Pour son deuxième film, Une jeunesse indienne - Homebound, Neeraj Ghaywan a voulu explorer les luttes silencieuses de personnes invisibilisées et trop souvent réduites à des statistiques : "Dans ce monde complexe et en souffrance, nous oublions que derrière chaque chiffre se cache un être humain, avec des rêves, des désirs et des liens avec les autres. Ce film parle du lien profond qui unit deux amis d’enfance dont les vies sont façonnées par des forces qui les dépassent. Et de la façon dont ils cherchent à gagner une dignité au sein d’un système qui les néglige perpétuellement."

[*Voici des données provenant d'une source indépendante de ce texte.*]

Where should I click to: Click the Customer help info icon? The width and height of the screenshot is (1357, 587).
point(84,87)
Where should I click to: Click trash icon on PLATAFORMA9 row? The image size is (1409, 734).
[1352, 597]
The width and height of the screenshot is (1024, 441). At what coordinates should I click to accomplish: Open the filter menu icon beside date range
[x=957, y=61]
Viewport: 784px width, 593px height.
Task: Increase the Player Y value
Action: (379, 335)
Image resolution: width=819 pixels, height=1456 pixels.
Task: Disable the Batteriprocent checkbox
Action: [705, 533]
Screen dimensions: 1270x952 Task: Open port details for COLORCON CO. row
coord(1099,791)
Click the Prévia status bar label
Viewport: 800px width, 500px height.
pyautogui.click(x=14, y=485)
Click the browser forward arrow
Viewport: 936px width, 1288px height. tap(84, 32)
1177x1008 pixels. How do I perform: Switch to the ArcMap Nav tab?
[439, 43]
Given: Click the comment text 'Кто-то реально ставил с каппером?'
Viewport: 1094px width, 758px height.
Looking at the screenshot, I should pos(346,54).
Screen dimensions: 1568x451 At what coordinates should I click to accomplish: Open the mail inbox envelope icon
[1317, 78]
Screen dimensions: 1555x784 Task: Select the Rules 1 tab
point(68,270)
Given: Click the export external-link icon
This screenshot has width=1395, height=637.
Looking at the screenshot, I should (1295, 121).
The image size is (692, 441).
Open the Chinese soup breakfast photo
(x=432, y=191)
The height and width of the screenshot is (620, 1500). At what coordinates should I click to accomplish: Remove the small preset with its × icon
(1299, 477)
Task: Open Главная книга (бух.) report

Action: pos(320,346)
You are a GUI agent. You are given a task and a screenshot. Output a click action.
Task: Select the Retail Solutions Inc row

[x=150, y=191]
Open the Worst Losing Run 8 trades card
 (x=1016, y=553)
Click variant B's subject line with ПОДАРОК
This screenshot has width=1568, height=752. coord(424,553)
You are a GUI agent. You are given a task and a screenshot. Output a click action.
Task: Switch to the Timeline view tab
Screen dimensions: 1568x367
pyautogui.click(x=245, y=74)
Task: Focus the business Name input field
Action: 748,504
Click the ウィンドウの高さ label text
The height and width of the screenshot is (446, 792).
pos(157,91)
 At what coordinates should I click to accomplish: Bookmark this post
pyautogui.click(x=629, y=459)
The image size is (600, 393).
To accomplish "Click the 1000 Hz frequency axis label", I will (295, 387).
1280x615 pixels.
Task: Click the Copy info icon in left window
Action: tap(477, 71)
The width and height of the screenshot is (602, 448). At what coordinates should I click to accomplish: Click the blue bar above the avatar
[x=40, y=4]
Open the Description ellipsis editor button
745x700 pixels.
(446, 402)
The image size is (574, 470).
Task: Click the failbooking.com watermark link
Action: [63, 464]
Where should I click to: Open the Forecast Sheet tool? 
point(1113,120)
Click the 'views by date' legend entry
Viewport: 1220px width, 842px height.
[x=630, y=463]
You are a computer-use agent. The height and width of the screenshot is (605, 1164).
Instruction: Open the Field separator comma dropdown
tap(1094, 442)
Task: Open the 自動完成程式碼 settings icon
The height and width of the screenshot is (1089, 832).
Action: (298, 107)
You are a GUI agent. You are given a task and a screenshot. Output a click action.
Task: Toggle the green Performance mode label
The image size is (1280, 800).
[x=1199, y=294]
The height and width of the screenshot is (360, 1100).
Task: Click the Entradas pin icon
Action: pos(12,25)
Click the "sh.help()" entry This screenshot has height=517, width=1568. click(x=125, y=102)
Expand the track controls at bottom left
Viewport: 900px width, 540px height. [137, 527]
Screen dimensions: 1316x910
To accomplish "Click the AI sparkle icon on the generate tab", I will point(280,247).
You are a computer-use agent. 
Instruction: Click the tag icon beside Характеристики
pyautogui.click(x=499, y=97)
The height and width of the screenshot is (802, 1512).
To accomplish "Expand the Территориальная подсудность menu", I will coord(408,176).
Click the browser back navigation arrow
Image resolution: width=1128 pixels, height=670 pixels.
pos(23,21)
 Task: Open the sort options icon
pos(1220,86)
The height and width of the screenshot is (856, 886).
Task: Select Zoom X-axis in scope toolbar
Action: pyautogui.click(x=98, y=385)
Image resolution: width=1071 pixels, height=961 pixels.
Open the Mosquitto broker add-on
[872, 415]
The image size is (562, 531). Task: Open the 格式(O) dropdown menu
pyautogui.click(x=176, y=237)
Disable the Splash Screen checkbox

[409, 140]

L’idée de Une jeunesse indienne - Homebound est née d’une histoire que Neeraj Ghaywan a lue : "Ce n’est pas le deuil qu’elle évoquait qui m’a bouleversé, mais l’image de cet homme vivant dans une joie simple, sans se douter de la tempête qui allait bientôt bouleverser son univers. J’ai vu dans cette histoire quelque chose de profondément humain. Au milieu des difficultés et de la lutte, il y a de la beauté, il y a de la joie, il y a de l’amour."
"Homebound explore cette idée. Ce n’est pas seulement une histoire de douleur, c’est une histoire de liens, de l’amour qui perdure malgré les épreuves, et comment deux personnes peuvent encore rire, rêver et s’encourager mutuellement même lorsque le monde qui les entoure menace de les écraser. Tout le film repose sur ces moments sus- pendus, ces regards partagés, ce réconfort tacite, ces lueurs d’espoir dans un paysage impitoyable."
Neeraj Ghaywan a toujours été attiré par les personnages en marge — ceux dont les rêves ne sont ni reconnus ni valorisés par la société. Le metteur en scène ne voulait pas les réduire à leur lutte ou à leur souffrance, mais mettre en lumière leur richesse intérieure : leurs désirs, leurs peurs et leurs contradictions : "Dans Homebound, j’espérais restaurer leur humanité, en montrant à la fois comment ils sont façonnés par leurs conditions matérielles d’existence, et comment ils les transcendent malgré tout."
"'Laissez tout vous arriver : la beauté et la terreur. Continuez à avancer. Aucun sentiment n’est jamais définitif.' Cette citation de Rilke est devenue la direction philosophique du film. Je voulais honorer les épreuves, mais aussi mettre en lumière la beauté, l’amour et la résilience tranquille qu’elles recèlent. L’amitié au cœur de cette histoire n’est pas liée à la pitié, c’est un lien de force, d’expérience partagée, de compréhension tacite."